Every line of the entries that holds the word "computer" is to be copied.

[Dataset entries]
§ §

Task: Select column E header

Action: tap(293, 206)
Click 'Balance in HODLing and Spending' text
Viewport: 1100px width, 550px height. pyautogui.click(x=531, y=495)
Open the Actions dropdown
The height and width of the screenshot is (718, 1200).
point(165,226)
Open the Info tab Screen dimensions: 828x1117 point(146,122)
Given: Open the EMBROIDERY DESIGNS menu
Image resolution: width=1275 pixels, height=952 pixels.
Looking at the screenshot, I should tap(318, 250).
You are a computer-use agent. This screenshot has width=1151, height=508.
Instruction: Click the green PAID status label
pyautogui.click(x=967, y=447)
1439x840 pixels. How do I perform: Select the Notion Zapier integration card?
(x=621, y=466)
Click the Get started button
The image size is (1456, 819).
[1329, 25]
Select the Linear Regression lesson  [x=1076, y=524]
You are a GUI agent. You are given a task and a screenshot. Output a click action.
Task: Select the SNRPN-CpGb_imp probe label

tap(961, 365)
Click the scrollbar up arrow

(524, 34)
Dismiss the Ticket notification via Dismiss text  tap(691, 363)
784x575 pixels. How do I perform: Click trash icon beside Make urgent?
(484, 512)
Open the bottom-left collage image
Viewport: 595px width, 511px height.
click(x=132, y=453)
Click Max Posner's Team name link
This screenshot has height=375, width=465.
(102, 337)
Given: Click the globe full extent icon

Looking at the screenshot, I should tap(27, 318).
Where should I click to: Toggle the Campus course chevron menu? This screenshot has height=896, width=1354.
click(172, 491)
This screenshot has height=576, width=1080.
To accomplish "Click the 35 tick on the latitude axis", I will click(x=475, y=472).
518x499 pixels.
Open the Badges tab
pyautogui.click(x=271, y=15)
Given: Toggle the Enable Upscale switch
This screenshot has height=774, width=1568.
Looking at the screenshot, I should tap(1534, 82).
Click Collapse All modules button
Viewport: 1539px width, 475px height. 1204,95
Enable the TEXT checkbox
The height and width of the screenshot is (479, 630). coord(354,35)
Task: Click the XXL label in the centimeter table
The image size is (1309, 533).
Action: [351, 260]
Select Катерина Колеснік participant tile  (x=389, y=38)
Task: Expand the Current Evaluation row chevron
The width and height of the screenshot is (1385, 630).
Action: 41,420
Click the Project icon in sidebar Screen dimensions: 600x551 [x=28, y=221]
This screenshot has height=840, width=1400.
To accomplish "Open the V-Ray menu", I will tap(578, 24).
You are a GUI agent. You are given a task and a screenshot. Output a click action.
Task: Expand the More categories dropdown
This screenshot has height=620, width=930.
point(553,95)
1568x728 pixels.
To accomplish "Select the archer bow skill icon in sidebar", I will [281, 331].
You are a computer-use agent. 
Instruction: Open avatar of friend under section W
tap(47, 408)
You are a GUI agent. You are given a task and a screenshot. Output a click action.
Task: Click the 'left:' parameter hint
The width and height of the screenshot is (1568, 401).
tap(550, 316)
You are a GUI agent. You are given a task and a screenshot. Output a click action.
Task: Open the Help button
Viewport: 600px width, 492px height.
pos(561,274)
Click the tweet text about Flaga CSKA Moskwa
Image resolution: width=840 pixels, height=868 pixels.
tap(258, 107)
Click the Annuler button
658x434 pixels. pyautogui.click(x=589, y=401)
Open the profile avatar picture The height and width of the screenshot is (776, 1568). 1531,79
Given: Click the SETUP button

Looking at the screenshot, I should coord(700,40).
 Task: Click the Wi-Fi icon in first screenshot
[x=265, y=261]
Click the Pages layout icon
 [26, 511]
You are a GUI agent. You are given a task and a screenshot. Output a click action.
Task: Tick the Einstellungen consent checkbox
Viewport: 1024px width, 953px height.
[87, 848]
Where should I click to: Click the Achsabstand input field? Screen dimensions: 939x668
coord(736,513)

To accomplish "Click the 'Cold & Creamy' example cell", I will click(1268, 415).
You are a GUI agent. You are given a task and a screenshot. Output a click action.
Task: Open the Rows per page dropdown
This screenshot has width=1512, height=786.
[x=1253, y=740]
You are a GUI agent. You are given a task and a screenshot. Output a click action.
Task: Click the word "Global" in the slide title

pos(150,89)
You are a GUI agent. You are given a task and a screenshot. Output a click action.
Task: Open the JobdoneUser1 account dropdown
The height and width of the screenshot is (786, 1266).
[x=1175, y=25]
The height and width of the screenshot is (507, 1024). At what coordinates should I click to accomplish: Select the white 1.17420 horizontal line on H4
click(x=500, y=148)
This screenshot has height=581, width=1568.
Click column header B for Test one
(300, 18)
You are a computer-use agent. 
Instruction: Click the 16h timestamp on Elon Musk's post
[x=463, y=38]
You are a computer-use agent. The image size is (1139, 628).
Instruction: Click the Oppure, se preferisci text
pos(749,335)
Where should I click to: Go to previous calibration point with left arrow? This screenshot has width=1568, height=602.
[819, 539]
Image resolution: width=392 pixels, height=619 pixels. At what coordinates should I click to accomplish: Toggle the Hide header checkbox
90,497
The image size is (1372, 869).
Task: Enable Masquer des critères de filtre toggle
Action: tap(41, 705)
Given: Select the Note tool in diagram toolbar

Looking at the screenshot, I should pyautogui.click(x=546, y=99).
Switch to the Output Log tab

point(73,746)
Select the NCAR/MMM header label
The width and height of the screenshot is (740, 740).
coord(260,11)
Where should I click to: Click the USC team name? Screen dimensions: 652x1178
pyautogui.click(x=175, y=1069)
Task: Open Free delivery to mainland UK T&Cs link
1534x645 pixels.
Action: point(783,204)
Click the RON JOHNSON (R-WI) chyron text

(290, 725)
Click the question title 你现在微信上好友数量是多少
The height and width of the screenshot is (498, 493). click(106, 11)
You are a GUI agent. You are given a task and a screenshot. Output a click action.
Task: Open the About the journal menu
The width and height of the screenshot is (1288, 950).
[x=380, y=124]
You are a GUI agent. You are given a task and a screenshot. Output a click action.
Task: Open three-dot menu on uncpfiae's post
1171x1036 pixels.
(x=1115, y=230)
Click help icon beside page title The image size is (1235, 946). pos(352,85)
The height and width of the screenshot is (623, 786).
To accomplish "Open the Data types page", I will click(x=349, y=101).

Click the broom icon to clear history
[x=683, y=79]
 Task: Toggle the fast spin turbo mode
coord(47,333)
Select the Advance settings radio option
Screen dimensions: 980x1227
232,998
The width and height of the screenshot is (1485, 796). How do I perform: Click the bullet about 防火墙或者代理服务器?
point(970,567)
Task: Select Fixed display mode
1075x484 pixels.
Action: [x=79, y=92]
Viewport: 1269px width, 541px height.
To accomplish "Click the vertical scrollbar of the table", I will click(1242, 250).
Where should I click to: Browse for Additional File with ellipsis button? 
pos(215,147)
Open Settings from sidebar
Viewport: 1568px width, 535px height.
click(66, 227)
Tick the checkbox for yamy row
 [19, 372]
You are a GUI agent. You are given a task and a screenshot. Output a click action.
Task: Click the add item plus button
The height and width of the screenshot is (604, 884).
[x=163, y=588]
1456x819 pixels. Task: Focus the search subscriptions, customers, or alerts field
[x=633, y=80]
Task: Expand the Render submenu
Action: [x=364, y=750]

§ §

● **Task response**:
You are a computer-use agent. This screenshot has width=1151, height=508.
You are a computer-use agent. 
You are a computer-use agent. 
You are a computer-use agent. The image size is (1139, 628).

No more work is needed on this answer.